● Task details:
Your task is to repeat all of the data exactly while excluding the pictures.
** Data follows **
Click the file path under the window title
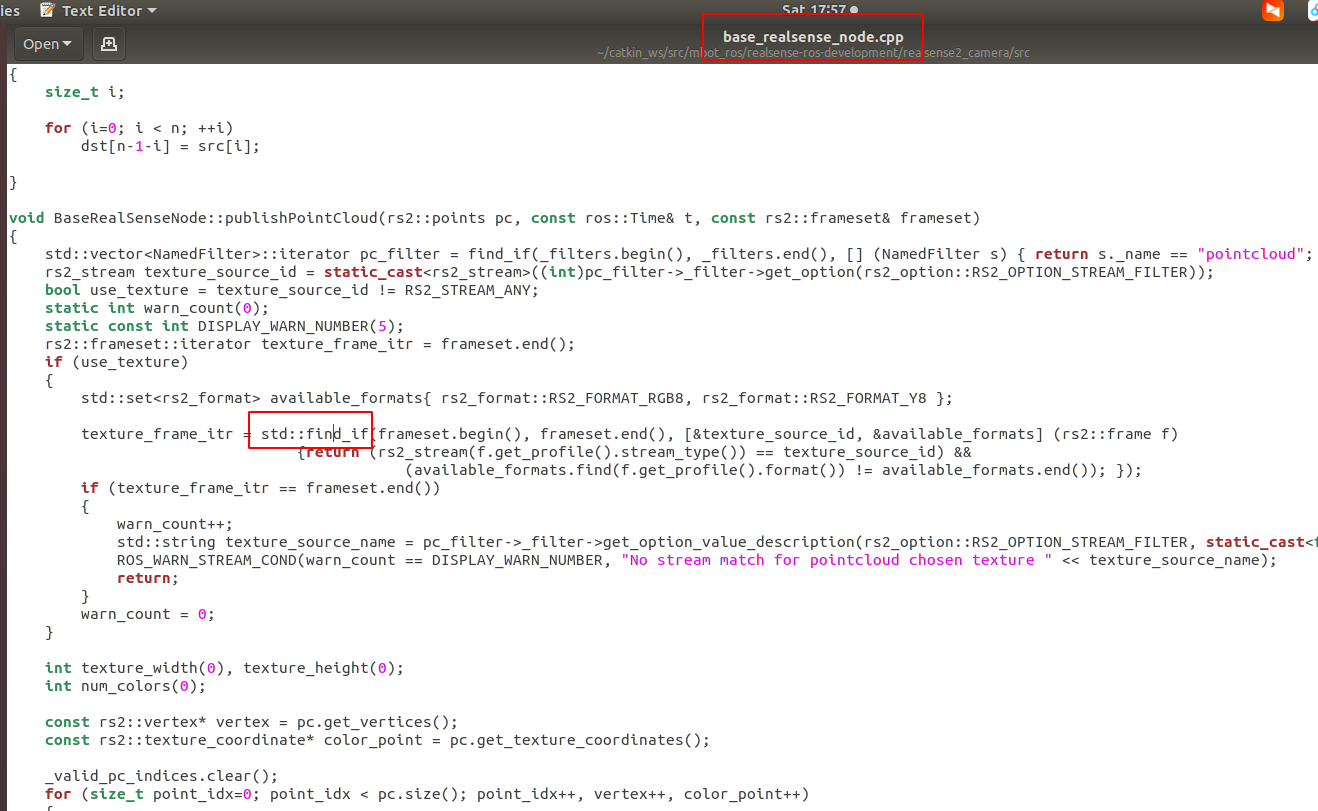813,53
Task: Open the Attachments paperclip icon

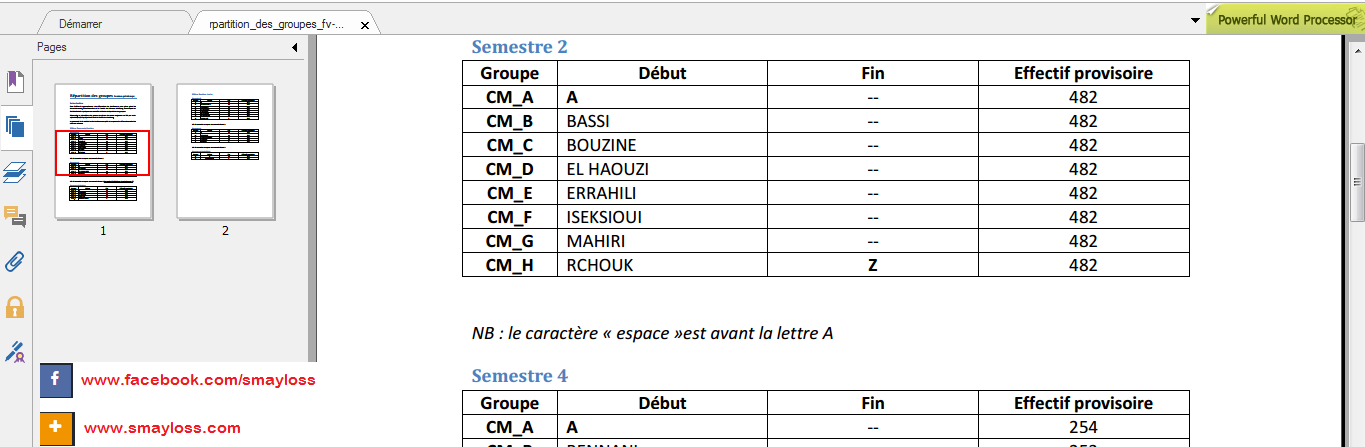Action: 15,262
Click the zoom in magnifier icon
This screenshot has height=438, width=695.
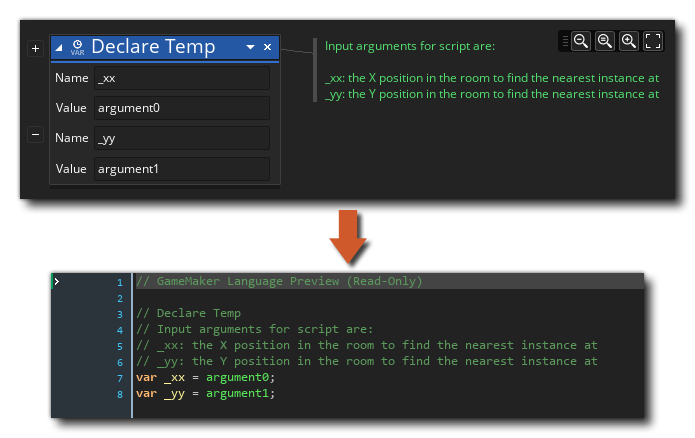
** End of Data **
● Exercise response:
Click the file path under the window title
813,53
Task: Open the Attachments paperclip icon

Action: 15,262
Click the zoom in magnifier icon
This screenshot has height=438, width=695.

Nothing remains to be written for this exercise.